Przy lądowaniu narta złapała krawędź na dość miękkim zeskoku i Polak upadł. Na szczęście nie doznał poważnych obrażeń.
Po interwencji służb medycznych zszedł o własnych siłach, lekko utykając. Asystent trenera Łukasza Kruczka, Zbigniew Klimowski przekazał, że nic groźnego Stochowi się nie stało. Na razie nie wiadomo, czy będzie mógł uczestniczyć w czwartkowych treningach.
Kamil Stoch schodził ze skoczni z lewą ręką na temblaku. Oględziny lekarskie wykazały, że ma stłuczony łokieć. Uskarżał się także na ogólne potłuczenia.
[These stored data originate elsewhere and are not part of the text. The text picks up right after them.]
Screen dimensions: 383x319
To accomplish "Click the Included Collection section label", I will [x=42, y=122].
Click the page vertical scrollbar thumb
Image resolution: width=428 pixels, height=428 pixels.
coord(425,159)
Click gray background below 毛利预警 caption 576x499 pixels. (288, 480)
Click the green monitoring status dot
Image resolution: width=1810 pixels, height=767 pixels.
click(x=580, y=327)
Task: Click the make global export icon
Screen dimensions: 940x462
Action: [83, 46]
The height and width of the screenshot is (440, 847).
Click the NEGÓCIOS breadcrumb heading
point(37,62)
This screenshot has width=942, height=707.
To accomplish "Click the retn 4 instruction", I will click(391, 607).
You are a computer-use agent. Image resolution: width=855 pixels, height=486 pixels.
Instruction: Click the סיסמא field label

Do wypadku doszło pięć minut przed północą czasu miejscowego. To był ostatni skok dnia na nowej, dużej skoczni, zupełnie nieznanej dla większości zawodników. Przed dwoma laty w Pucharze Kontynentalnym na igelicie mieli okazję na niej rywalizować tylko Dawid Kubacki i Jan Ziobro. Zimą nikt tu nie skakał, dlatego olimpijski obiekt był niewiadomą.
W pierwszej serii Stoch uzyskał 127,5 m i zajął czwarte miejsce. Najdalej poszybował Niemiec Severin Freund – 132,5 m. Pozostali Polacy skakali w kratkę – Maciej Kot i Ziobro po 121,5, Kubacki 113,5, a Piotr Żyła 107,5.